Изменить стиль страницы

...От Райовца до Красностава дорога утопает в синих (австрийских) шинелях. Усталые, скучные, с давно не бритыми лицами, они плетутся, как скот. В глазах глубокое равнодушие. Где-то под Высоким наша артиллерия заметила с наблюдательного пункта в придорожной пыли густые австрийские колонны и открыла по ним огонь. Только минут через десять выяснилось, что это — пленные.

В Красностав пришли вечером. Часть городка и мост (недавно достроенный) разбиты снарядами. Дома и деревья обгорели. Мы остановились в бывшей школе. Окон нет, стены прострелены, мебель в обломках. Мрачный сторож на все вопросы отмалчивается. Улицы — в кострах и биваках. Ночь тёплая, звёздная.

11

Третьи сутки в походе. Война странно врезалась в мирный быт. Выступаем в такие ясные, погожие утра. Ползёт туман над лугами. Красиво блестят озера, и стайками купаются утки в камышах. В чинной задумчивости бродят высокие аисты на лугу. Через дорогу перебегают белочки и шустро карабкаются по соснам. Крестьяне пашут...

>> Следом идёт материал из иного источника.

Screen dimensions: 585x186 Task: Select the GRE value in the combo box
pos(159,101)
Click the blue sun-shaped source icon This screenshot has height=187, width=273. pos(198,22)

Но земля всюду изрыта воронками, и свежепритоптанные холмики, иногда увитые венками из полевых цветов, говорят о братских могилах — о следах недавних сражений. Да жирное, чёрное вороньё кружит над полями, да неубранная конская падаль, да сверкающие на солнце обоймы, гильзы и чугунные обломки стаканов... Кой-где торчат обгорелые скелеты домов. Впереди рычит канонада. Навстречу с утра до ночи тянутся бесконечные фуры раненых. У них либо тупые, угрюмые, одеревенелые лица, либо детские, радостно сияющие глаза и до ушей расплывшаяся блаженная улыбка.

* * *

Вечером 27 августа пришли в деревню Бзовец, переполненную парками всех родов. Тут же 5-я тяжёлая батарея, посланная в подкрепление правого фланга, откуда никак не удаётся выбить австрийцев. Воздух наполнен ликующим оптимизмом. Цветут и вянут всевозможные слухи. Солдаты, закутанные в австрийские одеяла, пьют чай у костров и лакомятся неприятельскими галетами.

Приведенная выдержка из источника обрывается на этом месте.